“By allowing tax-free flow of steel and aluminum from the UK, we have further reduced the gap between supply and demand for these products in the US,” Commerce Secretary Gina Raymondo said in a statement. “By removing the UK revenge fees, we have reopened the UK market for beloved American products,” he added.
In particular, the new agreement described the joint statement as “allowing for the import of historical and standard quantities of British steel and aluminum products without the use of Section 232 tariffs”.
The announcement in support of US Trade Representative (USDR) Catherine Tai described it as a “fundamental agreement” that would “remove retaliatory taxes on more than $ 500 million in US exports to the UK.”
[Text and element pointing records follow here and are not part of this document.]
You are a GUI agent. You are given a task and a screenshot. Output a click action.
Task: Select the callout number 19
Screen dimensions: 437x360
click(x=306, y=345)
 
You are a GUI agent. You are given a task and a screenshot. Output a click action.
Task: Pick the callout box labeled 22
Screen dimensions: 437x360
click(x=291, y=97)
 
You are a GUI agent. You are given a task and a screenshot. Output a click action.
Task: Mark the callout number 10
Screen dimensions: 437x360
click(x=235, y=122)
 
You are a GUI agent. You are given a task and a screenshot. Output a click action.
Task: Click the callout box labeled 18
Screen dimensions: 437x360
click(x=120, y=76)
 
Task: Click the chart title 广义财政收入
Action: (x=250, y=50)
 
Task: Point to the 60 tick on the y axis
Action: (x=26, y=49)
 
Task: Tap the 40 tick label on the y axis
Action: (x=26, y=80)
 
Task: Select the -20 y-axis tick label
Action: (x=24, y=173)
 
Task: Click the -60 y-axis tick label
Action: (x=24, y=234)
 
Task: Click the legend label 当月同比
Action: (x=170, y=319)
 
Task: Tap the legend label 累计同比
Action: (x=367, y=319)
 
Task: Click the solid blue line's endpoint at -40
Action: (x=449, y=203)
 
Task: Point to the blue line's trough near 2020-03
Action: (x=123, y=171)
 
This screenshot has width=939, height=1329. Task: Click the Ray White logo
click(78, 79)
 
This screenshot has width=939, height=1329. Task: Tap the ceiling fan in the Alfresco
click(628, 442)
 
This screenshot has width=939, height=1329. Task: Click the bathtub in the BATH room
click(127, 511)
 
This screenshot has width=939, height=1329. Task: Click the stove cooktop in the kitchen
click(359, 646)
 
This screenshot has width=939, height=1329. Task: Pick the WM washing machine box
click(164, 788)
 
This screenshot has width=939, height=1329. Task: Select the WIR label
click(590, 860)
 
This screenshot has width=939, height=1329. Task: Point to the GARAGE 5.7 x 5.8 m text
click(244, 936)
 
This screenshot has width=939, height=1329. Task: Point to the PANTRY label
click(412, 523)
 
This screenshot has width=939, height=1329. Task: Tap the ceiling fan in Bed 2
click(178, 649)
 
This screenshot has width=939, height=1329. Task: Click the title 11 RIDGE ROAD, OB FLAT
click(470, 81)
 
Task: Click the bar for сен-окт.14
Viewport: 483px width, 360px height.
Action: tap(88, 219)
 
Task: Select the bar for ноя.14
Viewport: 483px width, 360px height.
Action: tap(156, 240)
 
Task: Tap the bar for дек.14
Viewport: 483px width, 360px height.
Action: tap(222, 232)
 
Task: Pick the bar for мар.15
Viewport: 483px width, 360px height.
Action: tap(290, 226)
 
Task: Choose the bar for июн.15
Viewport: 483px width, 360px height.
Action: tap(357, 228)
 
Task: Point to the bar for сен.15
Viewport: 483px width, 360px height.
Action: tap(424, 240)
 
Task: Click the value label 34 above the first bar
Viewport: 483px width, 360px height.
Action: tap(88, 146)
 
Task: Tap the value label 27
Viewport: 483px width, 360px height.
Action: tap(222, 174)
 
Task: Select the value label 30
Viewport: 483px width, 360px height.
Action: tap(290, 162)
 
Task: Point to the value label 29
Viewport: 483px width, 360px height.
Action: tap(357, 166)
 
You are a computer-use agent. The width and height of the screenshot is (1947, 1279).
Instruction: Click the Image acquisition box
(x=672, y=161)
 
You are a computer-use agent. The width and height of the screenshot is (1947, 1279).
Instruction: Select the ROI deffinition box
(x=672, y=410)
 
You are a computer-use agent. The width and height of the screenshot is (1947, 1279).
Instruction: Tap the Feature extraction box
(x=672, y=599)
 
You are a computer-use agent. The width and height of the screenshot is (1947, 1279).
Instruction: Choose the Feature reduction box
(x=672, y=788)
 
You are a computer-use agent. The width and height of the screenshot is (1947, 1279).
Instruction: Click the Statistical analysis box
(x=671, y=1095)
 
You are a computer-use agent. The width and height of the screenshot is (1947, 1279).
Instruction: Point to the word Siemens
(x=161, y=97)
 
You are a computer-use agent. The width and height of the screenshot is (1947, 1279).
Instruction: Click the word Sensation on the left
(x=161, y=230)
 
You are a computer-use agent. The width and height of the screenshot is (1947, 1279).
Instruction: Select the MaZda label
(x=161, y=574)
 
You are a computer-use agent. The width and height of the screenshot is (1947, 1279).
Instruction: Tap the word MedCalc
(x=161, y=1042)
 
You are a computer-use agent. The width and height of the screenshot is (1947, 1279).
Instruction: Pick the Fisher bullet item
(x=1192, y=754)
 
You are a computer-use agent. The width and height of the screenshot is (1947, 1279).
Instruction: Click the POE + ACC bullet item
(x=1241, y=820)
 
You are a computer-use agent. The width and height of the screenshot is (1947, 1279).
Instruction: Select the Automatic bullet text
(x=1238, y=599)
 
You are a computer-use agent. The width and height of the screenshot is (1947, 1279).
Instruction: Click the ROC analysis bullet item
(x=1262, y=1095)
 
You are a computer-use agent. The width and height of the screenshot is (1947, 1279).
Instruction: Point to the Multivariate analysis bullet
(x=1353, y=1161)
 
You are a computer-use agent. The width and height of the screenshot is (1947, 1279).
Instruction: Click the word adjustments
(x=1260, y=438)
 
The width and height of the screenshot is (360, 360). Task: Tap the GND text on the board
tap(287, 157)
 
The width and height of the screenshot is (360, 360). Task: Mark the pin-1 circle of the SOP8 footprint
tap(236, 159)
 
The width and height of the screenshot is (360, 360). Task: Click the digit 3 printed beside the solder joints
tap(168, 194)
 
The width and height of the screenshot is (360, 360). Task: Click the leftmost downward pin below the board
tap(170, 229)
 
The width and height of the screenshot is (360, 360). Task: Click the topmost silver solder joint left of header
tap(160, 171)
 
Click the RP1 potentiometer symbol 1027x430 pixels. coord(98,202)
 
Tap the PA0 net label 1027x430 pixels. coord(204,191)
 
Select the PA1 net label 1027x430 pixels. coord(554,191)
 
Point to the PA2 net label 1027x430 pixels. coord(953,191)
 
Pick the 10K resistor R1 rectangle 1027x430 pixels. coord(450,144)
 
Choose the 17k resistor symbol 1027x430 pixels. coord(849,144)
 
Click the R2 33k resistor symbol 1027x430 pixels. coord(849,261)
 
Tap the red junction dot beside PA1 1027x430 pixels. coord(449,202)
“This is great news and a welcome boost to our steel and aluminum industries,” British Prime Minister Boris Johnson tweeted. In January, the two countries announced that talks had begun to end the controversy, which has been handed down from generation to generation since the Trump era.
The UK was one of several countries that imposed a 25% surcharge on steel and a 10% surcharge on aluminum in June 2018 amid a trade war. The Biden administration had already reached agreements with the EU in October and Japan in early February.
In particular, US officials have described the agreement between Washington and London as “allowing for the import of historical and standard quantities of British steel and aluminum products without the use of Section 232 tariffs”.
– ‘Relationship of the 21st Century’ –
The status of the current deal is fading compared to the big free trade deal that Boris Johnson wants.
Following Brexit, one of the priorities of the British, effective January 1, 2021, was the signing of a bilateral agreement with the United States. The Biden administration allowed the process to die.
The United States stipulated a possible agreement in strict compliance with the Northern Ireland Peace Accords. The British Minister of International Trade, Anne-Marie Trevelyn, today admitted that London had been seeking an agreement with Washington “for some time” and that his government had not surrendered.
The British Minister emphasized that the risk was not only the elimination of tariffs but also the response to the need to “build a 21st century trade relationship between the two great nations with common values.”
Anne-Marie and Catherine Toy have said they will continue their business conversation in Scotland in April.